# Libraries

In [1]:
import pickle
from sklearn.metrics import log_loss
from __future__ import print_function

# Get Data & Models For Testing

In [2]:
path = "/Users/davidziganto/Repositories/Synthetic_Dataset_Generation/pickle_files/py35/"

with open(path + "X_test_py35.pkl", 'rb') as picklefile: 
    X_test = pickle.load(picklefile)
    
with open(path + "y_test_py35.pkl", 'rb') as picklefile: 
    y_test = pickle.load(picklefile)

with open(path + "knn_needs_improvement_py35.pkl", 'rb') as picklefile: 
    knn_needs_improvement = pickle.load(picklefile)
    
with open(path + "rf_satisfactory_py35.pkl", 'rb') as picklefile: 
    rf_satisfactory = pickle.load(picklefile)

with open(path + "gbc_proficient_py35.pkl", 'rb') as picklefile: 
    gbc_proficient = pickle.load(picklefile)

# Calculate Log Loss

In [3]:
log_loss(y_test, knn_needs_improvement.predict_proba(X_test))

0.73921970647492385

In [4]:
log_loss(y_test, rf_satisfactory.predict_proba(X_test))

0.59110226449157899

In [5]:
log_loss(y_test, gbc_proficient.predict_proba(X_test))

0.58273276192776557

# Create Pickle_Dict

In [6]:
pickle_dict = {'knn':knn_needs_improvement, 'rf_':rf_satisfactory, 'gbc':gbc_proficient}

# Auto_Score()

In [7]:
def auto_score(pickle_dict):
    '''
    Input:
        pickle_dict: dictionary where key is username | ID and value is model
    Output:
        username : [log loss value, classification] 
    '''
    for k, v in pickle_dict.items():
        score = log_loss(y_test, v.predict_proba(X_test))
        if score < 0.59:
            pickle_dict[k] = [score, "Proficient"]
        elif score <= 0.62:
            pickle_dict[k] = [score, "Satisfactory"]
        else:
            pickle_dict[k] = [score, "Needs Improvement"]
            
    return pickle_dict

In [8]:
output = auto_score(pickle_dict)
output

{'gbc': [0.58273276192776557, 'Proficient'],
 'knn': [0.73921970647492385, 'Needs Improvement'],
 'rf_': [0.59110226449157899, 'Satisfactory']}

In [9]:
for k,v in output.items():
    print(k, output[k][0], output[k][1])

gbc 0.582732761928 Proficient
rf_ 0.591102264492 Satisfactory
knn 0.739219706475 Needs Improvement


# Rationale For Scoring

Default settings for Decision Trees, KNN, Logistic Regression, Multinomial Naive Bayes, and Random Forest yield log loss values on the test set of:

|Algo|Log Loss|Type|
|---|---|---|
|DT|13.228|Std|
|GBC|0.582|Adv|
|KNN|2.321|Std|
|LR|0.589|Std|
|NB|0.922|Std|
|RF|0.622|Std|


**Std=standard algorithm**; 
**Adv=advanced algorithm**

Tuned versions yield the following log loss values:

|Algo|Log Loss|Type|
|---|---|---|
|DT|0.976|Std|
|GBC|0.583|Adv|
|KNN|0.739|Std|
|LR|0.590|Std|
|NB|0.922|Std|
|RF|0.591|Std|

The goal here is to determine each invidual's skill level in achieving performant modeling results.
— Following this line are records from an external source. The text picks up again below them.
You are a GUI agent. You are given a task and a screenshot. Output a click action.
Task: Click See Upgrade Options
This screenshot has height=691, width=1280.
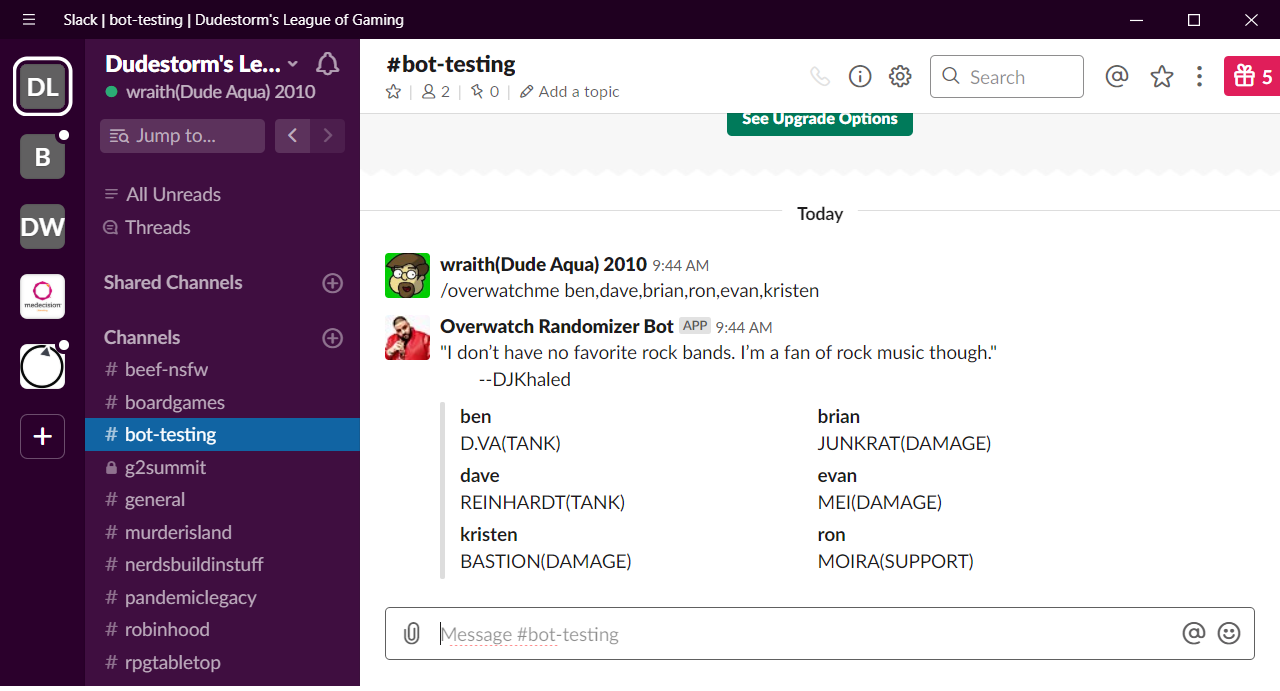[x=819, y=118]
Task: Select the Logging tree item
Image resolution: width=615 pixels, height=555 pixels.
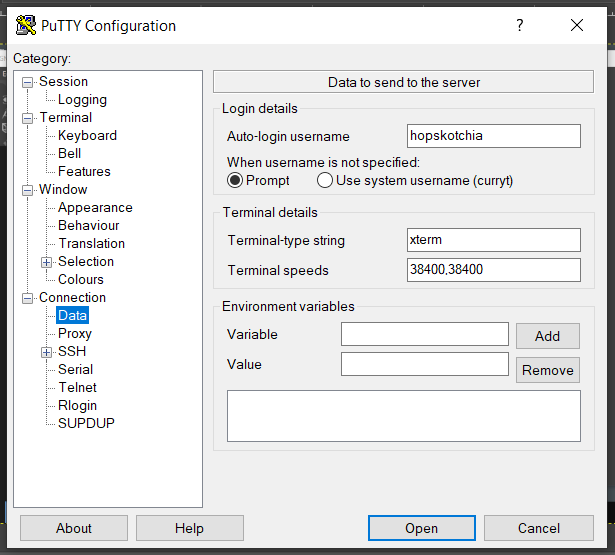Action: (82, 100)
As such, it made sense to set the threshold for *satisfactory* at a level below all but the lowest of log loss values yielded by default model settings. The threshold is set at 0.62.
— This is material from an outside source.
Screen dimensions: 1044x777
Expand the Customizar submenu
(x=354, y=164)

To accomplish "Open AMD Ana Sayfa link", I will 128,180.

Furthermore, in an attempt to separate the high-achieving students, a category called *proficient* is included. In order to achieve this status, a student must use modeling techniques either not covered or covered only in very little detail to achieve the required log loss value. Therefore, the threshold (0.590) was set just below the log loss value of a tuned random forest (0.591). For instance, a tuned gradient boosted classifier can achieve a log loss of 0.583.

**NOTES**
1. You may notice that running a stock logistic regression model will place a student in the *satisfactory* bucket. This is not ideal. The original goal was to set the satisfactory threshold just below the lowest log loss value achieved by default models. The dataset will require tweaking to get enough variance for this to make sense, so this is something that should be addressed in the next iteration.   
2. There will be some variablity with inherently non-deterministic algorithms like random forest. The techniques will be the same but the results may vary slightly due to how the model was seeded.  
3.  This is a first attempt. Score thresholds can be adjusted as we collect data in our pilot program. In other words, this is a WIP.